- [Exercise 1]: In the entries, change "toolbar icon" to "toolbar button" from the line with "At what coordinates" up to and including the line with "Select the 5-Step DuPont Approach label", keeping everything else the same. Give back only those lines, without the pictures.

- [Text shown]:
^^^^^^^^

Mantus 01-13-2006 11:21 AM

Quote:

Originally Posted by Guinevere
absolutely not. If you believe in absolutes, you are the most vulnerable

Quote:

Originally Posted by Daoust
I would think the opposite. If you believe in absolutes, its everyone else who appears the most vulnerable. If you believe in absolutes I think you're the most grounded, the most sure. And I think, the most logical.


Is this sarcasm? :hmm:

rlynnm 01-13-2006 11:57 AM

I don't believe there to be anything absolute, anything can be disputed or challenged, even in the realm of science.. not even the most accurate or precise measurements--after all correctness is contingent on the tool being used and the user. At that, if the "absolute" is expected, then the tool itself should be measured

John Henry 01-13-2006 02:20 PM

Time is relative to the observer. The nature of time's relationship with an observer is absolute.

Tachion 01-13-2006 04:39 PM

Quote:

Originally Posted by John Henry
Time is relative to the observer. The nature of time's relationship with an observer is absolute.

I am sorry but I don't understand what you mean.

Are you talking about relative absolutes?
That seesms like an oxymoron.

The Magic 01-13-2006 10:44 PM

Quote:

Originally Posted by Tachion
I am sorry but I don't understand what you mean.

Are you talking about relative absolutes?
That seesms like an oxymoron.

The observer may perceive (relative) an event as taking place for one hour, but the actual (absolute) time was 45 minutes.

Tachion 01-15-2006 04:40 PM

Quote:

Originally Posted by The Magic
The observer may perceive (relative) an event as taking place for one hour, but the actual (absolute) time was 45 minutes.

That I believe is the point of being relative.
The 'actual' time does not exist. There is no 'actual' 45 minutes except for the 45 minutes you, the observer, experience.

nitelyfe 01-31-2006 06:51 PM

In my life, there are only three absolutes ....

1) death
2) taxes
3) every Greek song will eventually speed up.

Felicity 02-01-2006 03:48 PM

It is irrelevant to the existence of the "absolute" whether we believe in it or not.

I believe there is an "absolute" because if there wasn't there would be no order and there is observable order.

^^^^^^^^

- [Dataset excerpts]:
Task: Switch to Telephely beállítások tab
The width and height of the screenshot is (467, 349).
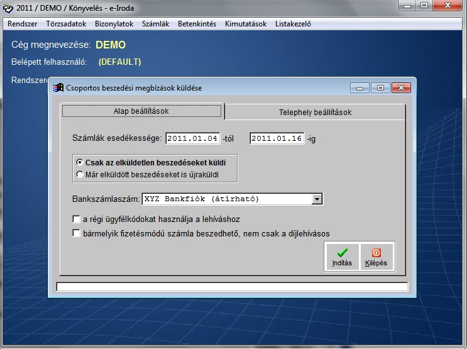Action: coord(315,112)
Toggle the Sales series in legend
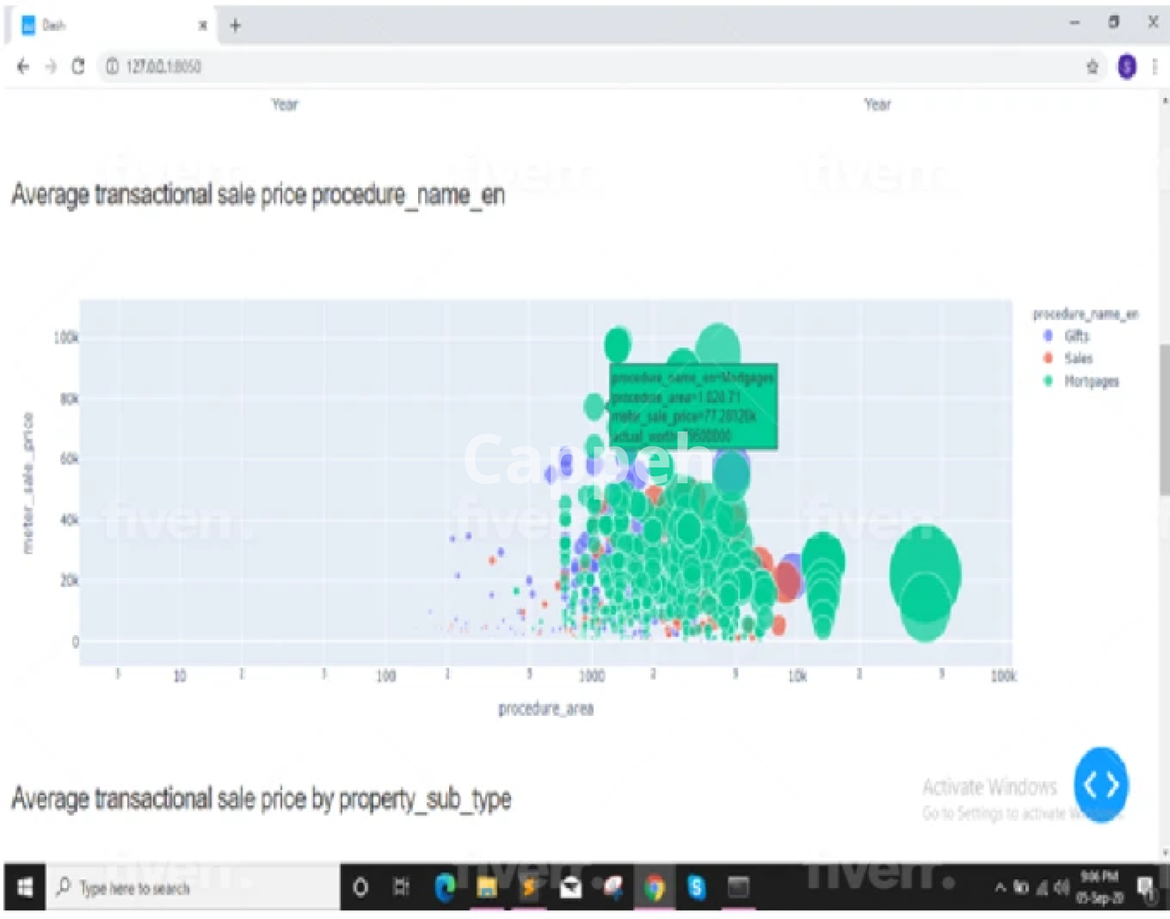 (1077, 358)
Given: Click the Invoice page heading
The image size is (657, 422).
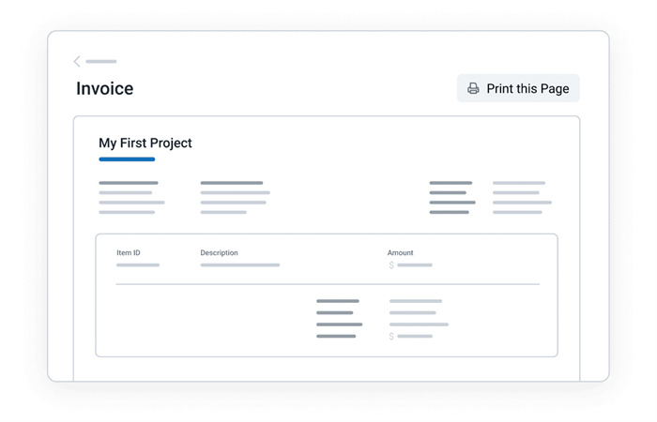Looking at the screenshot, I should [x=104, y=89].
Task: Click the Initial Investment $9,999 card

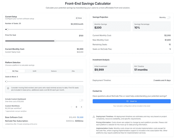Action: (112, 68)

^^^^^^^^

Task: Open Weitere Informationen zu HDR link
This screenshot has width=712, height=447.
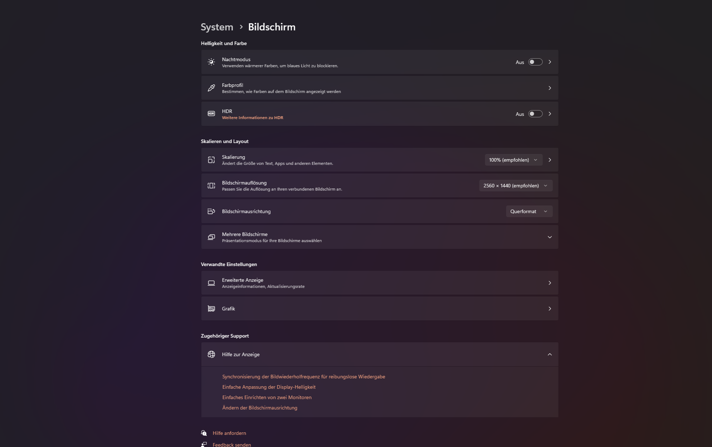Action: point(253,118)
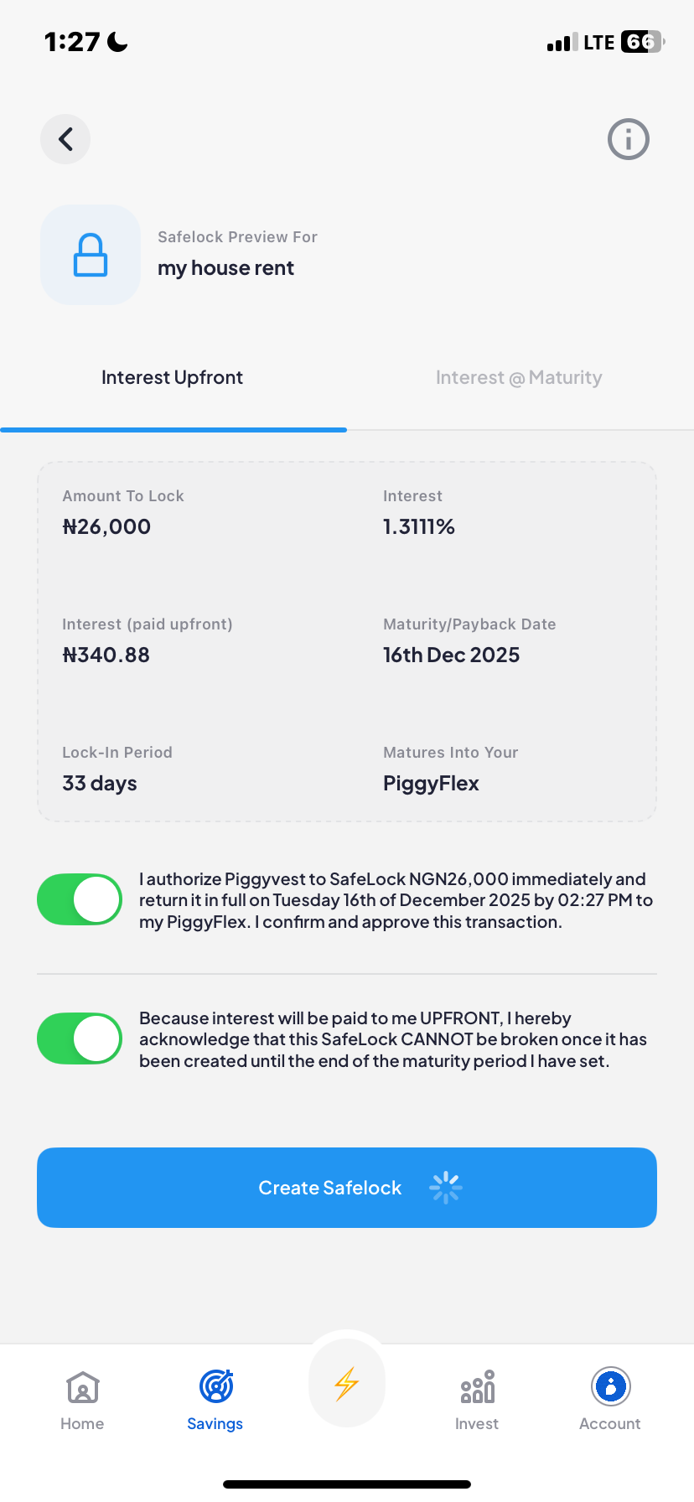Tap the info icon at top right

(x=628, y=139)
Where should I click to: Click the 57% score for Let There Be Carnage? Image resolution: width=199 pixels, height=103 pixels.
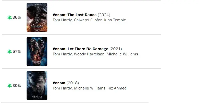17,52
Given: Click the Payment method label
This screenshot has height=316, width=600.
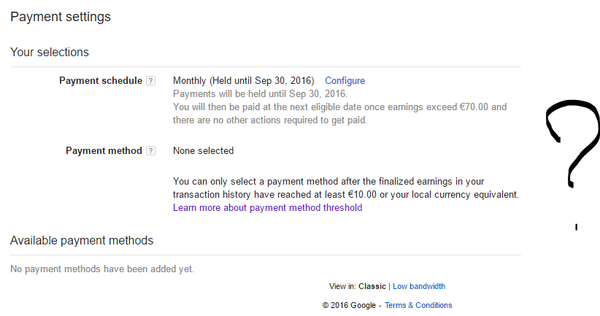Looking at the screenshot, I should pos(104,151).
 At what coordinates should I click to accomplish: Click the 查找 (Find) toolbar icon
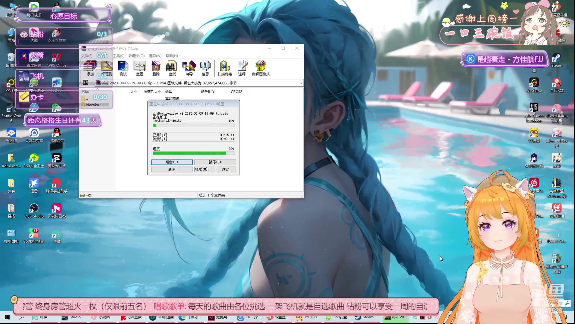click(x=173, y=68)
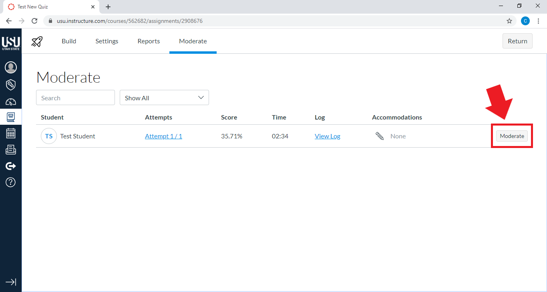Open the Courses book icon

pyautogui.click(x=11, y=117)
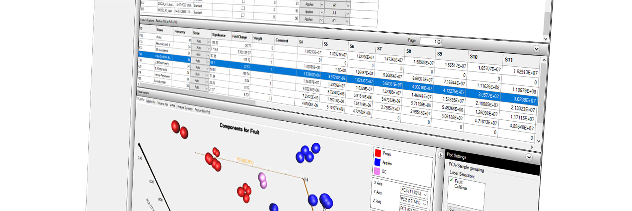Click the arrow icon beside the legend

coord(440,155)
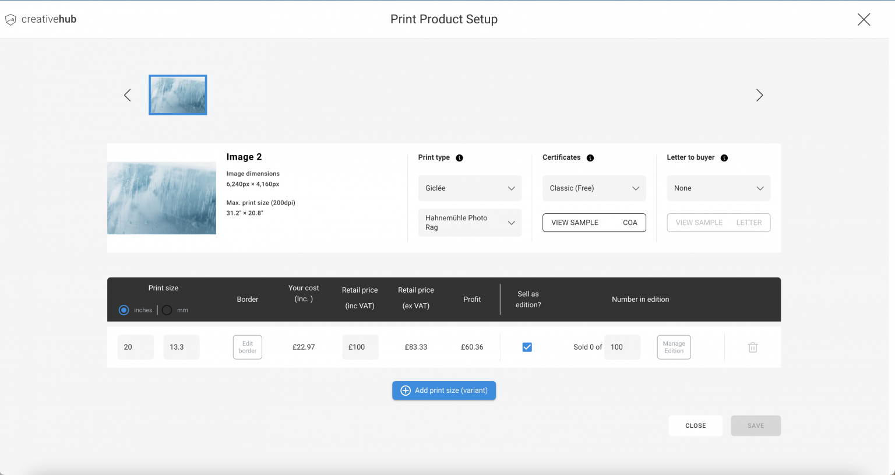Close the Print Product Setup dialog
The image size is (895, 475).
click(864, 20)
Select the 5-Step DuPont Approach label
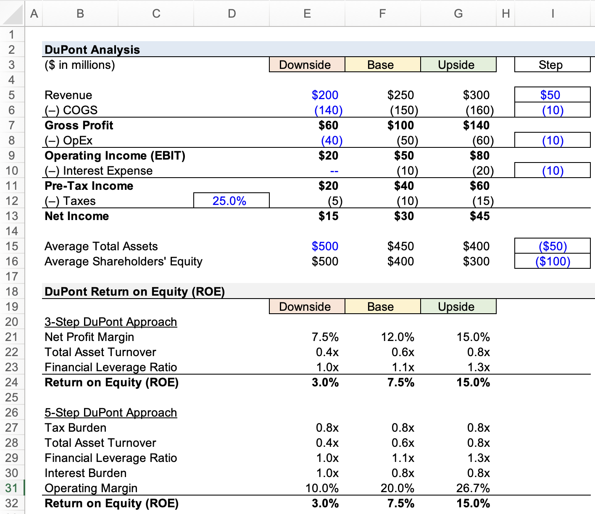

^^^^^^^^

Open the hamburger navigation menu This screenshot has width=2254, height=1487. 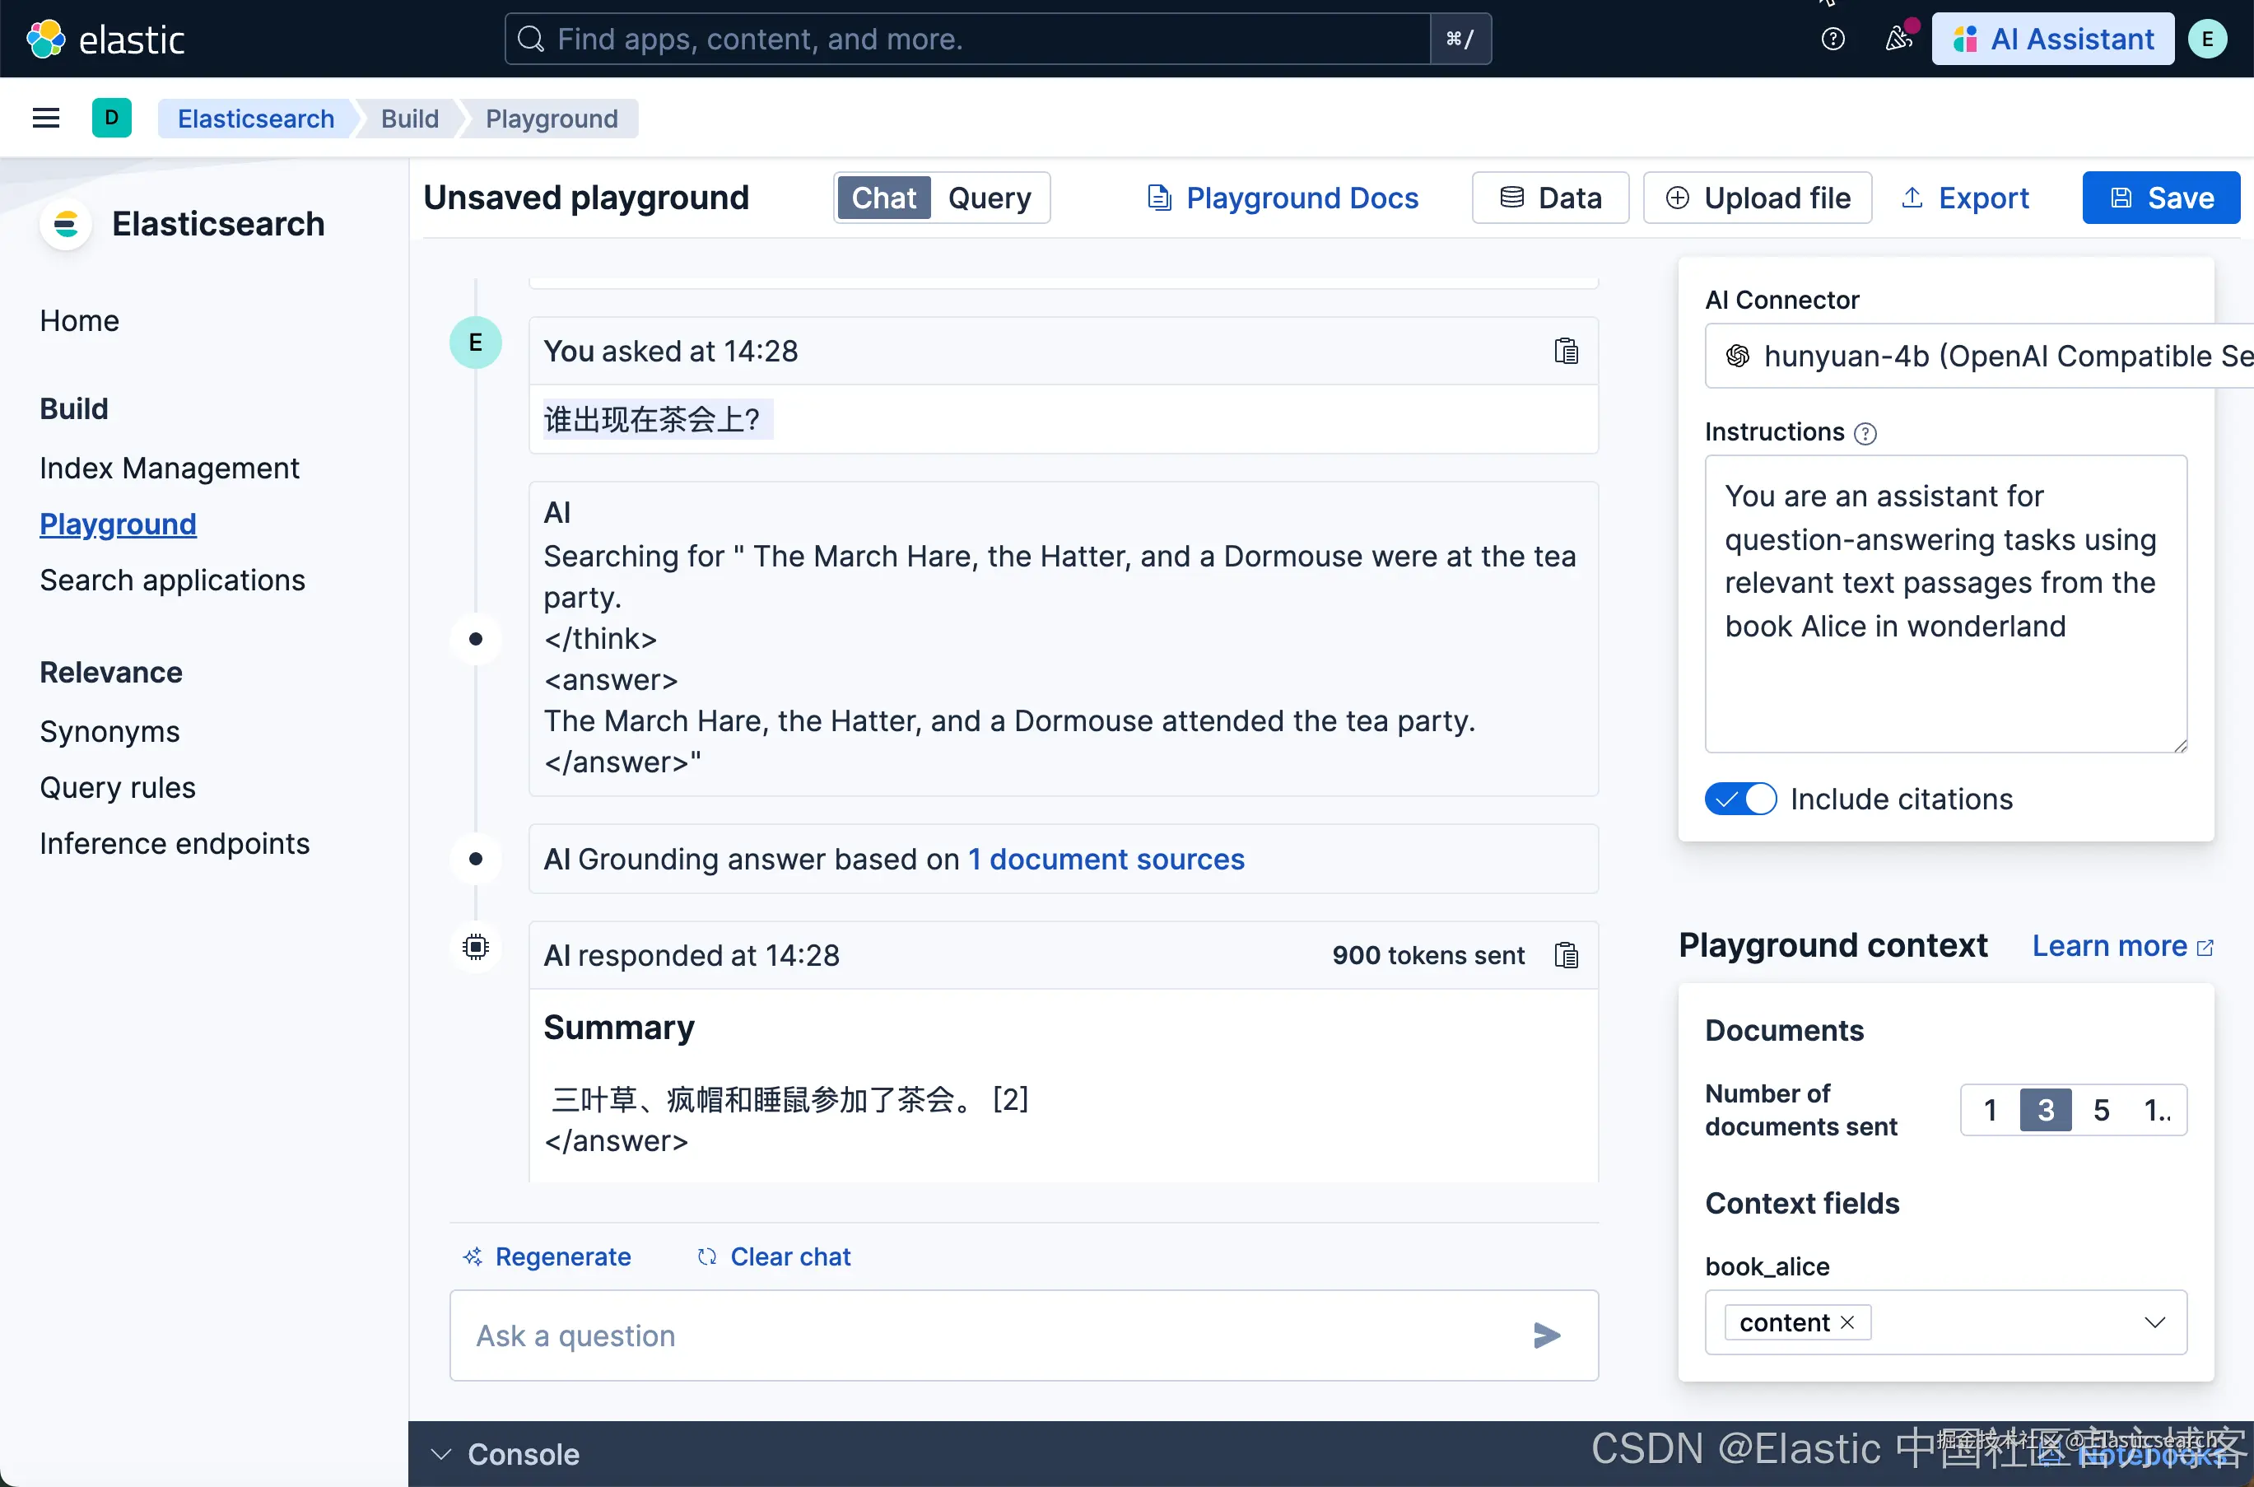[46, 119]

^^^^^^^^

- [Exercise 2]:
Answer these questions about the forum thread on absolutes:
(a) In John Henry's post, what is time relative to?
(b) In The Magic's example, how long was the actual time?
(c) What is the third of nitelyfe's three absolutes?

- [Final result 1]:
 At what coordinates should I click to accomplish: Click the 查找 (Find) toolbar button
click(x=173, y=68)
Open the Courses book icon

pyautogui.click(x=11, y=117)
Click the arrow icon beside the legend

coord(440,155)
Close the Print Product Setup dialog
The image size is (895, 475).
click(864, 20)
Select the 5-Step DuPont Approach label

- [Final result 2]:
(a) The observer.
(b) 45 minutes.
(c) Every Greek song will eventually speed up.